Palavras
Eremita
A R., que começou a terceira classe, disse ontem ao jantar "palavra-passe". O meu comentário saiu em tom de reprimenda, violando todas as boas práticas pedagógicas. Para mais, a miúda não tem culpa, limitava-se a mostrar o que aprendera na escola. E para agravar o meu caso, vi depois que os dicionários já consagraram "palavra-passe". Assumo a condenação pelo tom, mas ensaio a defesa da substância, não sem antes ressalvar que não sou um especialista. Não tenho qualquer aversão a contaminações vindas de outras línguas. Há estrangeirismos úteis e até inevitáveis, bem como neologismos resultantes de traduções literais ou menos ortodoxas que podem funcionar. Não defendo sequer um embargo a importações linguísticas quando já existem termos portugueses equivalentes. O critério que sigo não é proteccionista, é absolutamente meritocrático.
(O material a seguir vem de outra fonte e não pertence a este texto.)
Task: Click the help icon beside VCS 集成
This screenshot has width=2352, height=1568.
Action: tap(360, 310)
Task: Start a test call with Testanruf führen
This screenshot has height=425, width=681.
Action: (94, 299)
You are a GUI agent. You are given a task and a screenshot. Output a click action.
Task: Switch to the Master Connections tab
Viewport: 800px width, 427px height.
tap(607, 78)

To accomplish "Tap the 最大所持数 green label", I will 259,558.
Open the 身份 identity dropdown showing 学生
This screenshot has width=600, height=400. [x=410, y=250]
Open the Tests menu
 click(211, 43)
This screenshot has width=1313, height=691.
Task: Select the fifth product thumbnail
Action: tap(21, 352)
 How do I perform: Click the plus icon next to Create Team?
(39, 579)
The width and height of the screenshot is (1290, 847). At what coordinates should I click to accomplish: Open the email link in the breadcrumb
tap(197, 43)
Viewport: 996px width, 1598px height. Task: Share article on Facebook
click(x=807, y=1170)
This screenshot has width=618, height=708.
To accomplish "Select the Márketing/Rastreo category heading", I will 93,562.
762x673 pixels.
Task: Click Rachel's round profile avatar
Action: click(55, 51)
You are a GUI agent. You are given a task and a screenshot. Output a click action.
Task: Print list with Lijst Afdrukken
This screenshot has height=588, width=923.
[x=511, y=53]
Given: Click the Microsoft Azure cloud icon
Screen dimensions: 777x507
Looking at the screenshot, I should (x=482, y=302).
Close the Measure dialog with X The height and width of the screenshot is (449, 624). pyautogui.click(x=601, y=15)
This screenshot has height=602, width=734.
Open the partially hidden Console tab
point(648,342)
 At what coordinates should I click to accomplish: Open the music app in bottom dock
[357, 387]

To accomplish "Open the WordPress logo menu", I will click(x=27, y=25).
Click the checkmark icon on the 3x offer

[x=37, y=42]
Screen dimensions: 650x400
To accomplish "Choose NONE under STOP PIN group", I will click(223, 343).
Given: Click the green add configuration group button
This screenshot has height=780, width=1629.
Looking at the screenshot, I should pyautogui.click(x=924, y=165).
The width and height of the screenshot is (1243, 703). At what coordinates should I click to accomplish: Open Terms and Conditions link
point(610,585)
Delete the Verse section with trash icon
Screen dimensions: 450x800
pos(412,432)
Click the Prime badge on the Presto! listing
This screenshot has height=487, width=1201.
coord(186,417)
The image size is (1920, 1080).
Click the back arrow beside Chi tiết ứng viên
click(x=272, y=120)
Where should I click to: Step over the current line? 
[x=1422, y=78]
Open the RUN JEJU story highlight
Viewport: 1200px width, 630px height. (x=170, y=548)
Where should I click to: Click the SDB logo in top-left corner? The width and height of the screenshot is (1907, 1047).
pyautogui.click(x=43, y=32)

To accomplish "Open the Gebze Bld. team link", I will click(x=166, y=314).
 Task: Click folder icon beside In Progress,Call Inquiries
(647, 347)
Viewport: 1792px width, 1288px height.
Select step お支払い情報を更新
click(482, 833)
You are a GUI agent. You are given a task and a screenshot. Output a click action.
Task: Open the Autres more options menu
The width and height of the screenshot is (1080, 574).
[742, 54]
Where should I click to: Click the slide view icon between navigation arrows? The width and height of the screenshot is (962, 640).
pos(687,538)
Ora, existe na língua portuguesa um termo superior a "palavra-passe" (tradução literal de password): a palavra "senha". Na comparação com "palavra-passe", "senha" vence por três motivos: 1) não é uma palavra composta; 2) é uma palavra mais curta; 3) tem um significado mais preciso, pois muitas senhas não são necessariamente palavras mas sim associações de letras, números e outros símbolos, já para não falar das vezes em que são frases, como sucede com a senha mais conhecida de todos os tempos: "abre-te, sésamo".